+++ Available records +++
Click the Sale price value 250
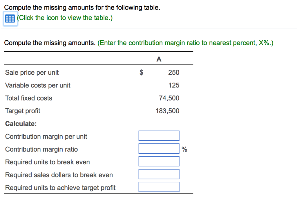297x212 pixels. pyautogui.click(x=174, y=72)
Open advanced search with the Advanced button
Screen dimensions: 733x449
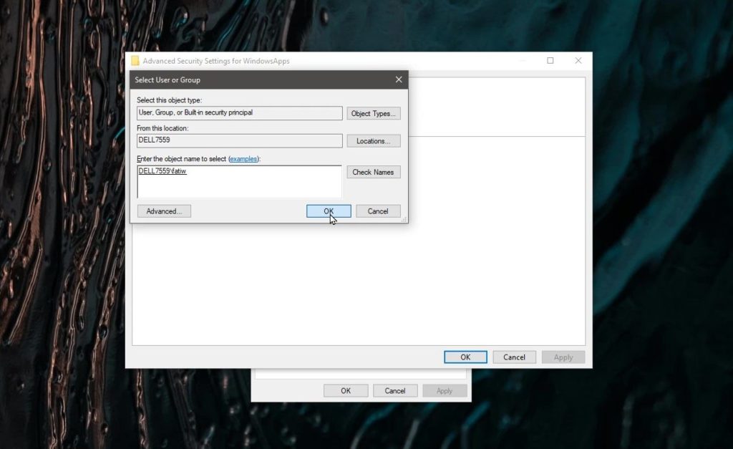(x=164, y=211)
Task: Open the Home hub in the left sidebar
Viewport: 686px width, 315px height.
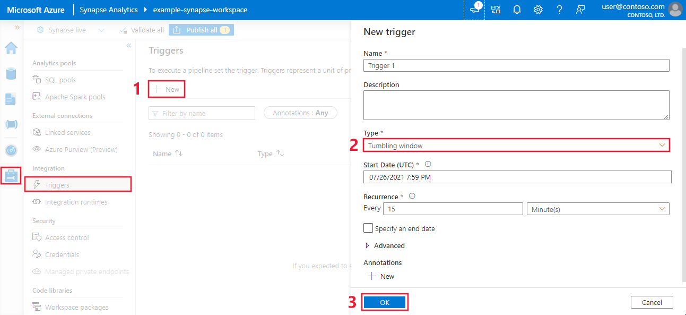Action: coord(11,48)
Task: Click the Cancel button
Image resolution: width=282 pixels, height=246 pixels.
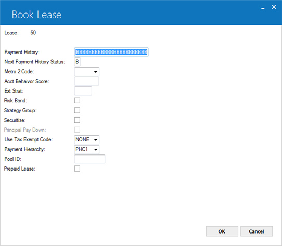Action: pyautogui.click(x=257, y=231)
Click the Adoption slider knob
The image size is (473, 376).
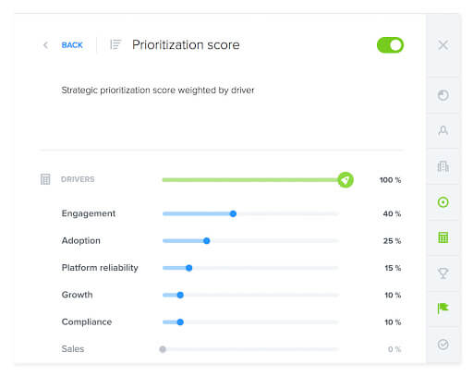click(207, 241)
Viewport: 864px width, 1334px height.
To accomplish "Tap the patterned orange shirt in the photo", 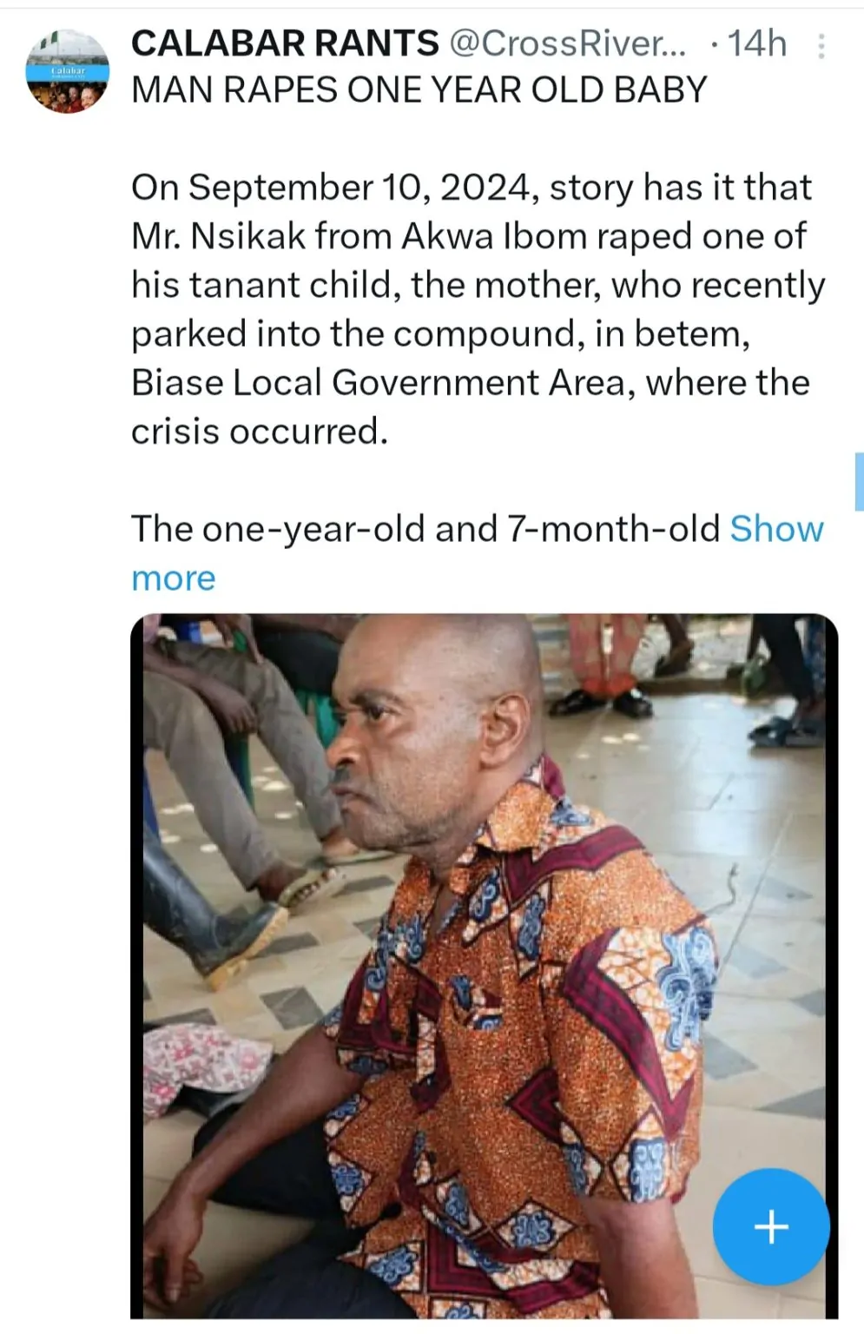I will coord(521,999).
+++
+++ Available records +++
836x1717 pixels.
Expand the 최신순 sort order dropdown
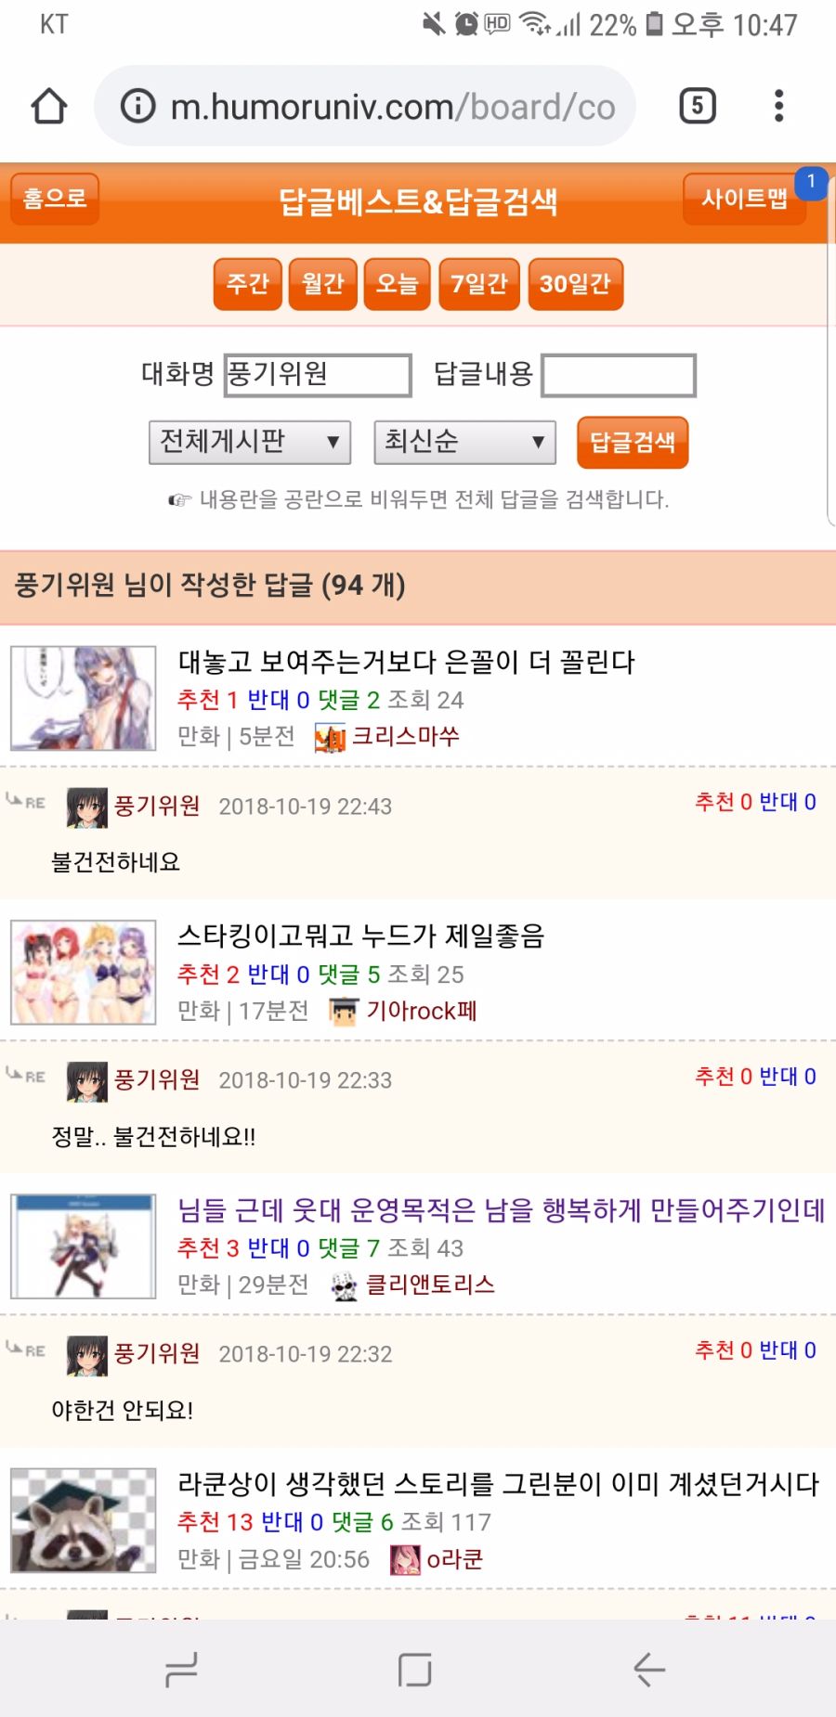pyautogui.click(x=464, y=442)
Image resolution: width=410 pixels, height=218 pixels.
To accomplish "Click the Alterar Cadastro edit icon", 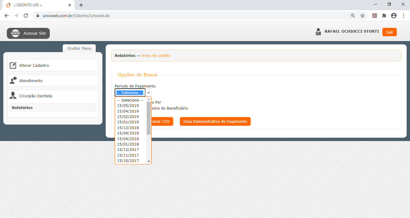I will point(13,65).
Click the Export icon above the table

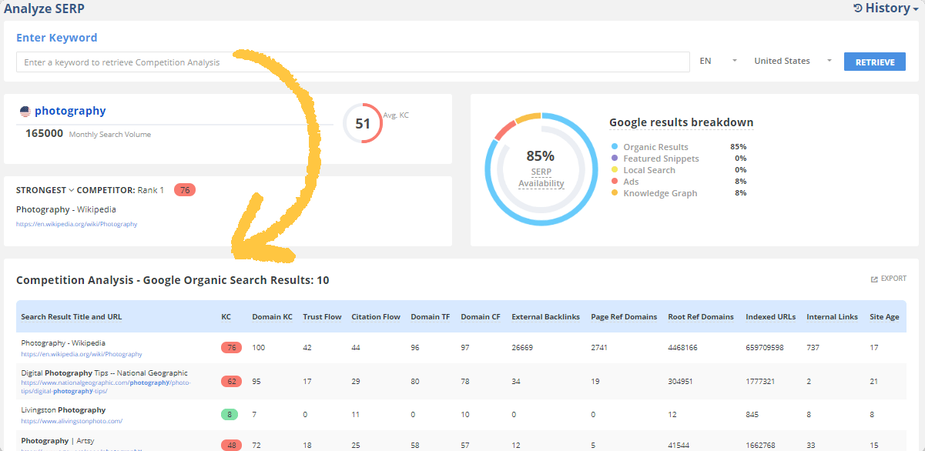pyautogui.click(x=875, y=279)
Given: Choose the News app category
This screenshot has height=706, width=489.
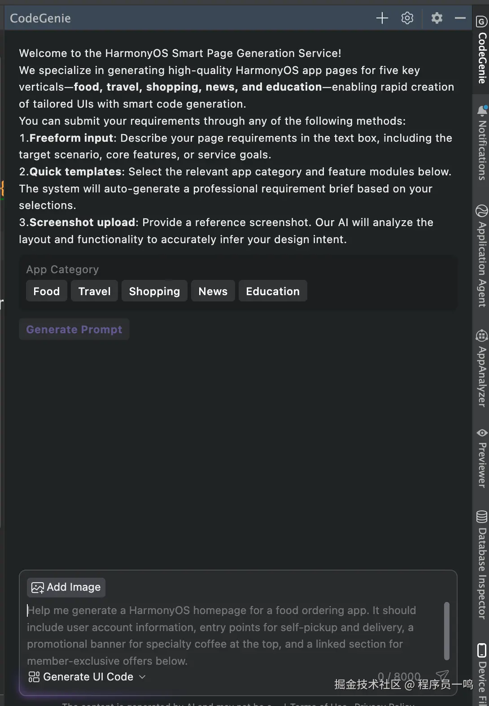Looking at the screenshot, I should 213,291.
+++
Return every line holding the word "Open" from the records.

Open advanced search with the Advanced button
Task: Open the Home hub in the left sidebar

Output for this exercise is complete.